Pour Jean-Jacques Gabas, cette situation peut avoir un effet négatif parce qu’une multiplicité de programmes "va générer des réunions et des coûts de coordination très importants. Il y a des coûts fixes qu’on pourrait réduire s’il y avait coordination, afin qu’une plus grande partie des financements aillent vers ceux qui en ont le plus besoin, c’est-à-dire les agriculteurs".
 
Pour ces observateurs, ce problème associé au manque d’indépendance financière est suffisant pour éclipser les progrès brandis par la CEDEAO comme ayant été réalisés ces dernières années avec la contribution d’ECOWAP.
 
A l’instar de l’amélioration de la sécurité alimentaire : "la plupart des pays ont réussi à diviser au moins par 2 leur taux de prévalence de la malnutrition (de 25% en 1991 à 15% en 2014). La disponibilité alimentaire s’est améliorée dans tous les pays", peut-on lire dans l'un des documents qui ont sanctionné la conférence de Dakar.
 
Un document qui contient aussi les engagements pris par les différentes parties pour les dix prochaines années.

- **DONNÉES**:
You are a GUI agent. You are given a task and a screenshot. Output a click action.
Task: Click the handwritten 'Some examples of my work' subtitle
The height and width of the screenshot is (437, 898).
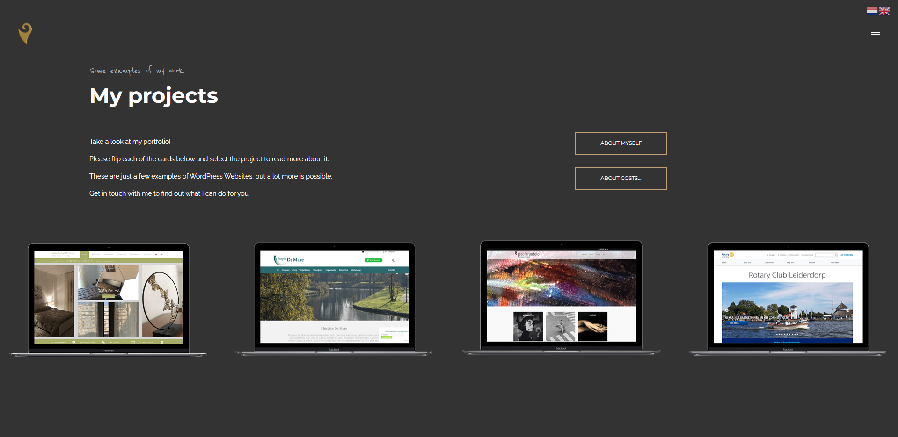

- **CONSIGNES**:
1. Restituez mot pour mot le passage du texte sur l'ECOWAP qui va de "Pour ces observateurs, ce" jusqu'à "la contribution d’ECOWAP." inclus.
2. Résumez le texte sur l'ECOWAP en deux phrases.
Les lignes ne servent à rien pour ces exercices.

- **RÉPONSES PAR EXERCICE**:
1.
Pour ces observateurs, ce problème associé au manque d’indépendance financière est suffisant pour éclipser les progrès brandis par la CEDEAO comme ayant été réalisés ces dernières années avec la contribution d’ECOWAP.

2. Selon Jean-Jacques Gabas, la multiplicité des programmes entraîne des réunions et des coûts de coordination très importants, alors qu'une coordination réduirait des coûts fixes et permettrait d'orienter davantage de financements vers les agriculteurs. Pour des observateurs, ce problème et le manque d'indépendance financière éclipsent les progrès que la CEDEAO attribue en partie à ECOWAP, comme la baisse du taux de prévalence de la malnutrition de 25 % en 1991 à 15 % en 2014 citée dans un document de la conférence de Dakar.